At the 5th APEC Food Security Ministerial Meeting in Puerto Varas, Chile, ministers agreed that continued cooperation is critical to reduce practices that impede food security and advance the integration of the region’s farmers and fishers into global value chains for food trade.
“(We have) this great opportunity to shape the future of our food systems, essential for our people - the ultimate reason to be here and do what we do,” said Antonio Walker, Minister of Agriculture for Chile, host economy of APEC 2019.
The Asia-Pacific region faces enormous challenges to meet the needs of its growing population, which has grown by more than 1 percent every year. Millions of rural farmers and fishers, particularly women, are dependent on food production and trade for income and survival, increasingly fraught as climate conditions change and result in hábitat degradation.
Addressing food insecurity includes taking action to protect marine environments and address illegal, unreported and unregulated fishing. Seafood consumption provides nearly 22 percent of the region’s average per capita animal protein intake.

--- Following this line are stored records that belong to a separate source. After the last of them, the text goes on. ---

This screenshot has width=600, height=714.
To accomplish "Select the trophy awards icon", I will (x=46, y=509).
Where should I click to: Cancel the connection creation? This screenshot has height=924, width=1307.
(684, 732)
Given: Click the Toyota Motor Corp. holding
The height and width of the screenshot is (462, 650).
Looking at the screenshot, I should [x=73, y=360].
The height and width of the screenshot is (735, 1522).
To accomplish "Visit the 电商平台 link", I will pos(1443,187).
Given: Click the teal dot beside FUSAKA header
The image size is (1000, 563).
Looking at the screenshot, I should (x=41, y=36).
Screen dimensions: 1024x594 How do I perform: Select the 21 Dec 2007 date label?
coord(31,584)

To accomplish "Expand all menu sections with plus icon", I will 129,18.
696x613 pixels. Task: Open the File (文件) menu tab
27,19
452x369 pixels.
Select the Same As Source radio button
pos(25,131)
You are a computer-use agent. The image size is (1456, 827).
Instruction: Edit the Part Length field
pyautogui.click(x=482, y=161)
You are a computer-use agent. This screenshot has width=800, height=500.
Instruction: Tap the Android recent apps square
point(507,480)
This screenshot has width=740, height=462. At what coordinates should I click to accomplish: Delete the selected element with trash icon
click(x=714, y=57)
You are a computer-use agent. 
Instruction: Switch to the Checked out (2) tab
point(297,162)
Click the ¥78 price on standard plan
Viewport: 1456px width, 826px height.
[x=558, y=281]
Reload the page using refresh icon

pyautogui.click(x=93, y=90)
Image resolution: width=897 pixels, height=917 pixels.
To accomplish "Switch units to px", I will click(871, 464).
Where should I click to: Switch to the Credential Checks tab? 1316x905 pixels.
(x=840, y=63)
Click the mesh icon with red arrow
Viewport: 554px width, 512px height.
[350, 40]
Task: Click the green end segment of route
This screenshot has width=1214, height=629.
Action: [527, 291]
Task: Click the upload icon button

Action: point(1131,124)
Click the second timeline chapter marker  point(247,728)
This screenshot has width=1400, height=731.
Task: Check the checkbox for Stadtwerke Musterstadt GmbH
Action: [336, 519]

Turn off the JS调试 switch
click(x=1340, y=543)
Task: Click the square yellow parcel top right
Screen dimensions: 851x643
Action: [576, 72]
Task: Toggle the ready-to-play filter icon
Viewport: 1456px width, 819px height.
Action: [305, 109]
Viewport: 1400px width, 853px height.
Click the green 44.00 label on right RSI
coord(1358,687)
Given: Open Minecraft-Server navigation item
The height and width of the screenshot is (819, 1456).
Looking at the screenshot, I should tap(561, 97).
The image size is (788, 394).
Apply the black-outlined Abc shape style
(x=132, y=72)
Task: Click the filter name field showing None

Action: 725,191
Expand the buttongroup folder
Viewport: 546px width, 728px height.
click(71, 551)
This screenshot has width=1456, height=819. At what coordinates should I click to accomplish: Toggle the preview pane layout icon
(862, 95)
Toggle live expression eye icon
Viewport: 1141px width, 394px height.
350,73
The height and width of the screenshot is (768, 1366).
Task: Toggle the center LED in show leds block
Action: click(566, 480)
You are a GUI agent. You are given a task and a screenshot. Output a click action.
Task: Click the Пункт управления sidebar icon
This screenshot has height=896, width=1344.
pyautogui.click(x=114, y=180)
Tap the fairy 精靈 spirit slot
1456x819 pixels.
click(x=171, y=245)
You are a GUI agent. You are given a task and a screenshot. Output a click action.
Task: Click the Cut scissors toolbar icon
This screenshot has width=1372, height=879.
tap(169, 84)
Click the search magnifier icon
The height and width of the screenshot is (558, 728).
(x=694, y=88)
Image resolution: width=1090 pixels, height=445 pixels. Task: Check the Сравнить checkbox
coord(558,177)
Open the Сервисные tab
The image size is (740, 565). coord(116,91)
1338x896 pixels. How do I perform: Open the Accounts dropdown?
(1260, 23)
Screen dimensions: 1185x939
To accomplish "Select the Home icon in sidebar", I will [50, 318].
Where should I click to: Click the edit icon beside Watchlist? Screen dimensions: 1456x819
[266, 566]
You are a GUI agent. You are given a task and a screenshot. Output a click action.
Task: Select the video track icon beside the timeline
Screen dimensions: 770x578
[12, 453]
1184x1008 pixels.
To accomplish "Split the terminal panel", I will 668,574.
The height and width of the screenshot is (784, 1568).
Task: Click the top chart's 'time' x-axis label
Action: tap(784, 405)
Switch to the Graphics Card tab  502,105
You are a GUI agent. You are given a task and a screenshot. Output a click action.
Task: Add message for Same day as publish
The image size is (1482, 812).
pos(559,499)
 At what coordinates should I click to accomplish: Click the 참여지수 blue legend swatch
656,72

Marine debris, which includes plastic pollution, affects food security by entangling ocean wildlife in the waste.
APEC ministers also urge for more action to broaden access to finance and markets for small producers and the adoption of more technologies to improve productivity in food production.
“The introduction of new technologies in each space of agriculture and food production could lead to more resilient productivity and sustainability in the agriculture production sector, as well as in agri-food chains, with higher levels of traceability and transparency,” said Minister Walker.
Predictable and open trade regimes also foster food security. Trade underpinned by transparent and non-discriminatory rules leads to a greater flow of goods and integration of producers into markets.
“Trade policies that affect economies should be transparent and non-protective, supported by evidence-based rules and regulation,” said Salahuddin Ayub, Minister of Agriculture and Agro-based Industry for Malaysia, host economy of APEC 2020.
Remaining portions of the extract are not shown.